• _Material for this task_

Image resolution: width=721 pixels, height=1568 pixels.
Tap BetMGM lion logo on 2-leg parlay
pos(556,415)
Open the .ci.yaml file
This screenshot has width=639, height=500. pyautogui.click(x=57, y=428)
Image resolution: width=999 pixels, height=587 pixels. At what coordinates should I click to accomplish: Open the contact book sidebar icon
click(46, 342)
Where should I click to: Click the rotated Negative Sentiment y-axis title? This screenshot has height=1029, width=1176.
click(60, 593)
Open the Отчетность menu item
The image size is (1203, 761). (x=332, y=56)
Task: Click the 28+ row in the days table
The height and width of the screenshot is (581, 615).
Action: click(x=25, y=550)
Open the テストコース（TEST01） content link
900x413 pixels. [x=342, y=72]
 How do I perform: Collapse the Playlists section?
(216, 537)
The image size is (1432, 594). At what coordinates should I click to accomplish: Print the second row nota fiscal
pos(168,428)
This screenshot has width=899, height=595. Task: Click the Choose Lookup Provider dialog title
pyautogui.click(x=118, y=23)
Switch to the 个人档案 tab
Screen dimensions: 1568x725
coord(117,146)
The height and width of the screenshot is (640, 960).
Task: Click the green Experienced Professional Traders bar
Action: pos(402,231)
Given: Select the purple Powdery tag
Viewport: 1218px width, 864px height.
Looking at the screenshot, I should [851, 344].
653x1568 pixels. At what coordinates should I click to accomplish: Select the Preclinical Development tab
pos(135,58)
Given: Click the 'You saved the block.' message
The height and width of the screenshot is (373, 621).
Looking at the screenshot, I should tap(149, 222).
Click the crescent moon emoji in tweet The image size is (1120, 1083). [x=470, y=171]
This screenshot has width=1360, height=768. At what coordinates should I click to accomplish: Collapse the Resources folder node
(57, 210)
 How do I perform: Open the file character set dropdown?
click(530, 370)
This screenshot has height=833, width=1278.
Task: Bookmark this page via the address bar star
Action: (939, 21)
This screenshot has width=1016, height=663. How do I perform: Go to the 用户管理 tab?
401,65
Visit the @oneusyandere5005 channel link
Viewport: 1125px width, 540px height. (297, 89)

• _The task_
Your job is to write out the data exactly as it stands.

• _Exercise output_
Image resolution: width=721 pixels, height=1568 pixels.
Tap BetMGM lion logo on 2-leg parlay
pos(556,415)
Open the .ci.yaml file
This screenshot has width=639, height=500. pyautogui.click(x=57, y=428)
Image resolution: width=999 pixels, height=587 pixels. At what coordinates should I click to accomplish: Open the contact book sidebar icon
click(46, 342)
Where should I click to: Click the rotated Negative Sentiment y-axis title? This screenshot has height=1029, width=1176.
click(60, 593)
Open the Отчетность menu item
The image size is (1203, 761). (x=332, y=56)
Task: Click the 28+ row in the days table
The height and width of the screenshot is (581, 615).
Action: click(x=25, y=550)
Open the テストコース（TEST01） content link
900x413 pixels. [x=342, y=72]
 How do I perform: Collapse the Playlists section?
(216, 537)
The image size is (1432, 594). At what coordinates should I click to accomplish: Print the second row nota fiscal
pos(168,428)
This screenshot has width=899, height=595. Task: Click the Choose Lookup Provider dialog title
pyautogui.click(x=118, y=23)
Switch to the 个人档案 tab
Screen dimensions: 1568x725
coord(117,146)
The height and width of the screenshot is (640, 960).
Task: Click the green Experienced Professional Traders bar
Action: pos(402,231)
Given: Select the purple Powdery tag
Viewport: 1218px width, 864px height.
Looking at the screenshot, I should [851, 344].
653x1568 pixels. At what coordinates should I click to accomplish: Select the Preclinical Development tab
pos(135,58)
Given: Click the 'You saved the block.' message
The height and width of the screenshot is (373, 621).
Looking at the screenshot, I should tap(149, 222).
Click the crescent moon emoji in tweet The image size is (1120, 1083). [x=470, y=171]
This screenshot has width=1360, height=768. At what coordinates should I click to accomplish: Collapse the Resources folder node
(57, 210)
 How do I perform: Open the file character set dropdown?
click(530, 370)
This screenshot has height=833, width=1278.
Task: Bookmark this page via the address bar star
Action: (939, 21)
This screenshot has width=1016, height=663. How do I perform: Go to the 用户管理 tab?
401,65
Visit the @oneusyandere5005 channel link
Viewport: 1125px width, 540px height. (297, 89)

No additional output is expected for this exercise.